** BEGIN Text excerpt **

Deus Ex Machina

cos-01-miranda-kerr-november-deOne of the most powerful insights I’ve heard regarding the nature of worship is that our worship is transformative; in effect, we become like what we worship. 

G.K. Beale, who authored a book with a similar title, puts it this way: “What people revere, they resemble, either for ruin or for restoration.” This concept has made its way through my mind quite often over the past few years, and I continue to dwell on its real-time implications in our modern culture.

I am currently teaching through Sir Gawain and the Green Knight with my British Literature students. Sir Gawain is a medieval poem that follows the challenges and trials of one of King Arthur’s most noble knights as he seeks to prove himself worthy of honor. As I’ve been rereading through the story, I have found myself quite struck by a particular quality of Sir Gawain’s quest. On the outside of his shield, the side he brandishes in the face of combat, is a pentangle, a five-angled star that symbolizes the ideal perfection and exaltation of a true knight. The chivalrous knight par excellence is brave, good, chaste, loyal, and unerring in his manner and conduct; he is the paragon of medieval society. The only problem is that behind the knight’s armor stands a mere man – utterly unable to achieve such a standard of perfection.

This notion of expectation vs. reality cuts deep to the bone of our American society. For example, I have encountered a number of young ladies in my classes over the years who are beside themselves trying frantically to reach the bar of feminine beauty and fashion that they feel our media culture has thrust on their small shoulders. “Whatever it takes to look like her” has become their mantra, “accept me!” their daily cry. And so, as an inevitable result, we have waves of girls dragging the ghosts of self-loathing, inadequacy, and shame down the halls. We have girls pushed toward seduction with their hearts stitched tight in straitjackets. In short, we have girls who are told to reveal as much and as little as they can – show your skin, hide your scars.

** END Text excerpt **
** BEGIN Available data **

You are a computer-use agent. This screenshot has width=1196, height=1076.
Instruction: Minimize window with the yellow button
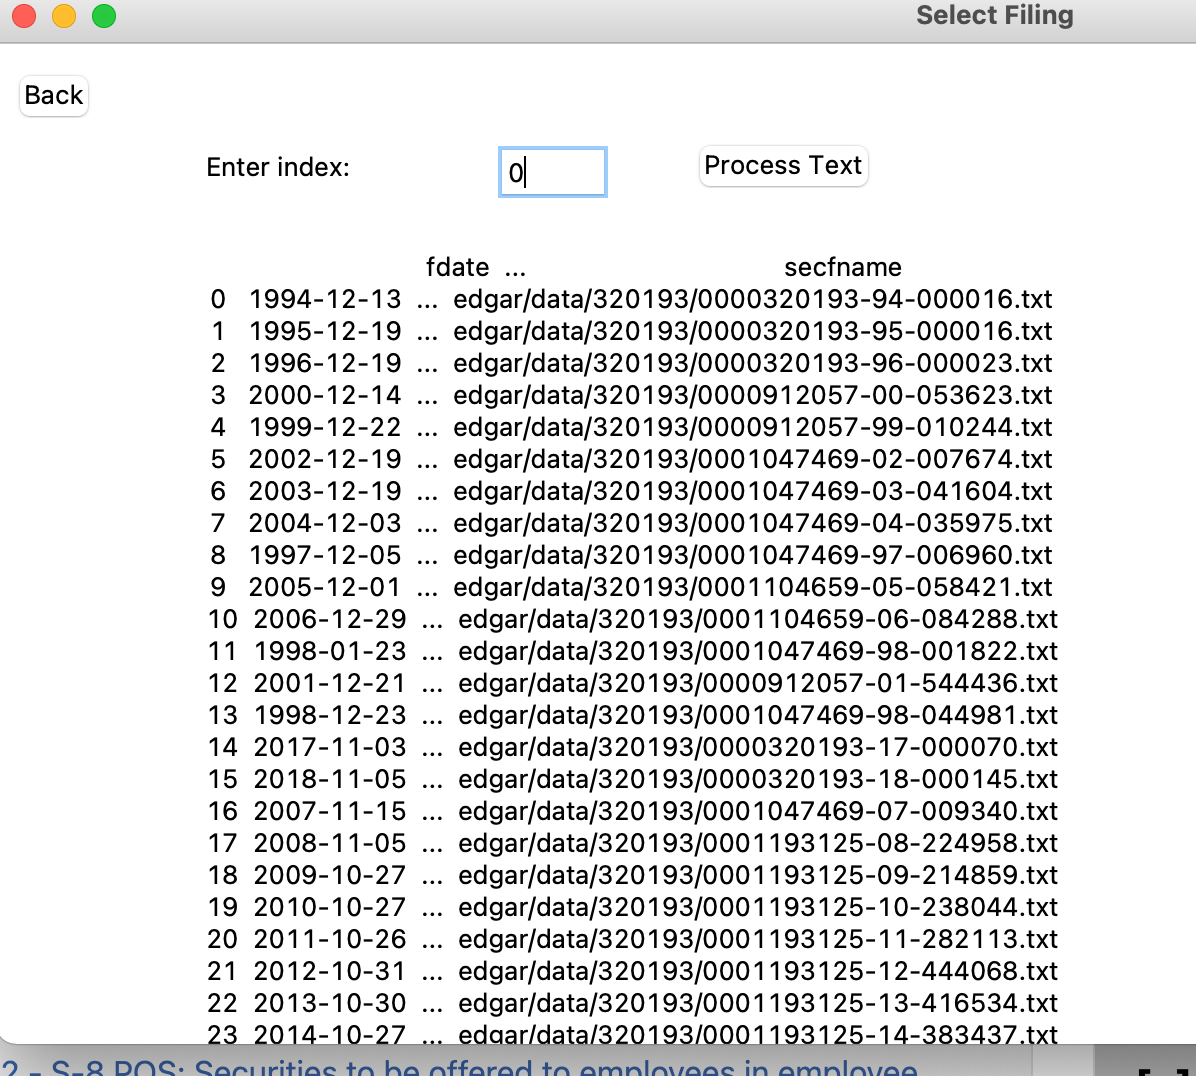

** END Available data **

> [Given request]
Reproduce the stretch of the Deus Ex Machina essay from "Deus Ex Machina" through "what we worship.", word for word.

> [Correct result]
Deus Ex Machina

cos-01-miranda-kerr-november-deOne of the most powerful insights I’ve heard regarding the nature of worship is that our worship is transformative; in effect, we become like what we worship.